Have you ever disagreed with the government executing people? How do you feel about the 40+ people who were executed by our government last year? Change.org has a petition signed by 1200 people to save Beunka Adams, who was convicted of an equally heinous crime.

But, again I also think you have her writing and character development confused with her again. She wrote, but never finished a screenplay, based on that guy where the anti-hero murders a KKK deep south preacher. The book was going to be -- "The Little Street", with a Hickmanlike hero; a character named Danny Renahan, who kills this evil minister in a way similar to the way Hickman killed his victims. So, in her journal, she's writing about her planning of the book, and she's writing about Hickman: "Yes, he is a monster—now. But the worse he is, the worst must be the cause that drove him to this. Isn’t it significant that society was not able to fill the life of an exceptional, intelligent boy, to give him anything to out-balance crime in his eyes? If society is horrified at this crime, it should be horrified at the crime’s ultimate cause: itself. The worse the crime—the greater it’s guilt. What would society answer, if that boy were to say: “Yes, I’m a monstrous criminal, but what are you? "

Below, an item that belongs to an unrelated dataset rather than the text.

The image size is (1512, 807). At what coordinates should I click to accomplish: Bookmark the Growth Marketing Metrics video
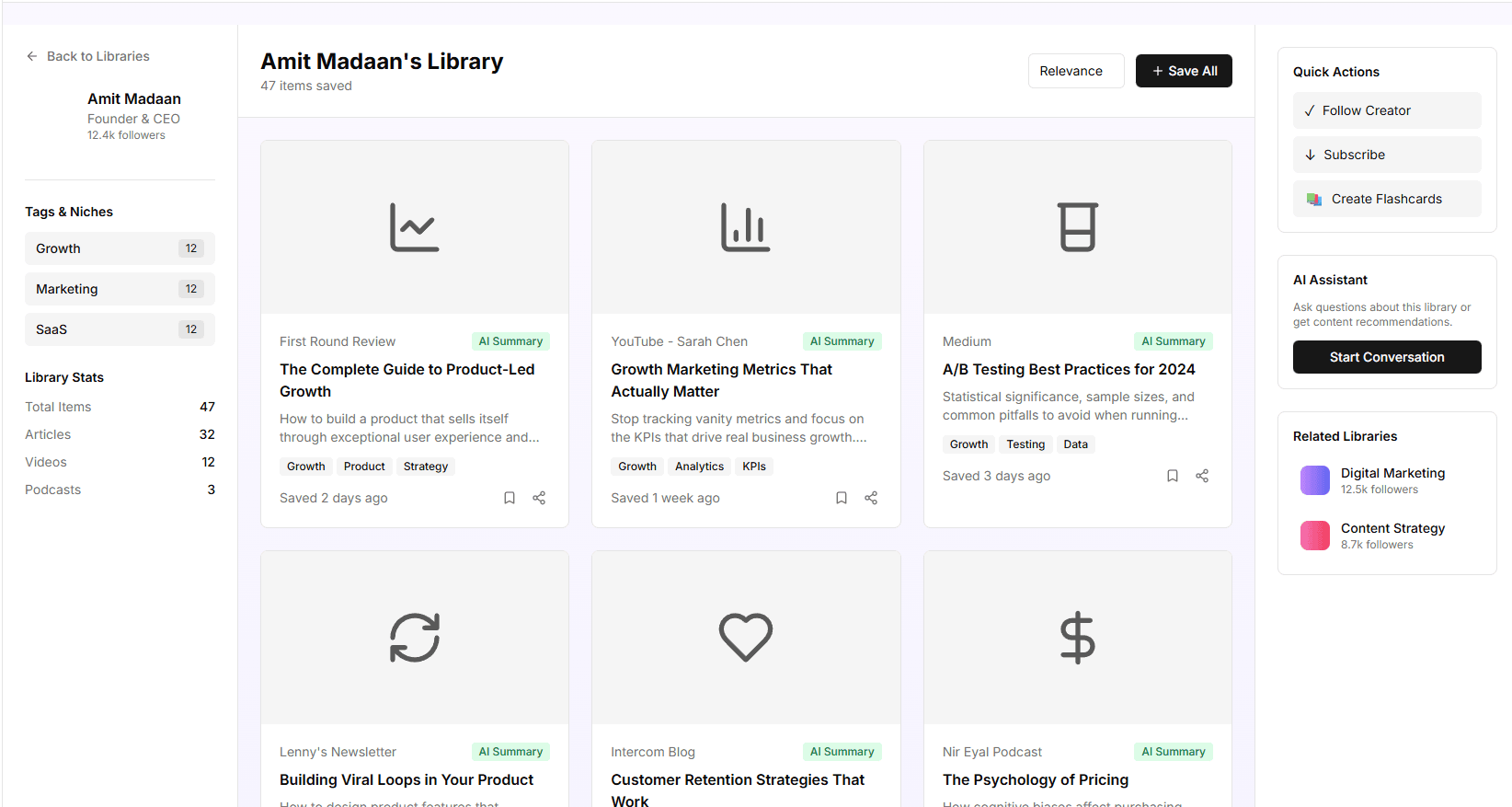[x=841, y=498]
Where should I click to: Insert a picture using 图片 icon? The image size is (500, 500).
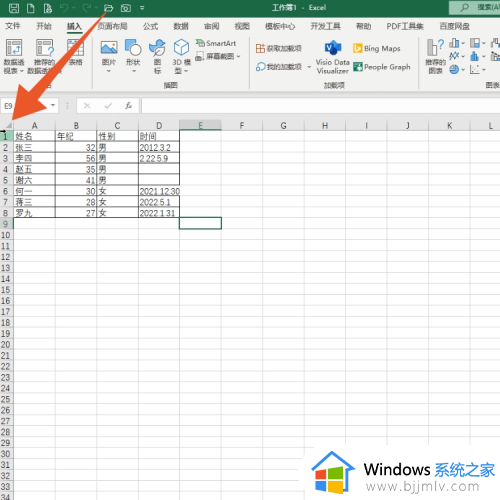click(x=109, y=55)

So, in her notes it's clear she thought he was a monster. But, she was also intrigued by his rejection of everything society has told him to believe. We shrink in horror at the crimes we see around us, yet we reject the idea that it is our society that makes the monsters.
”There are more things in heaven and earth, Horatio, Than are dreamt of in your philosophy." - Hamlet (1.5.167-8), Hamlet to Horatio.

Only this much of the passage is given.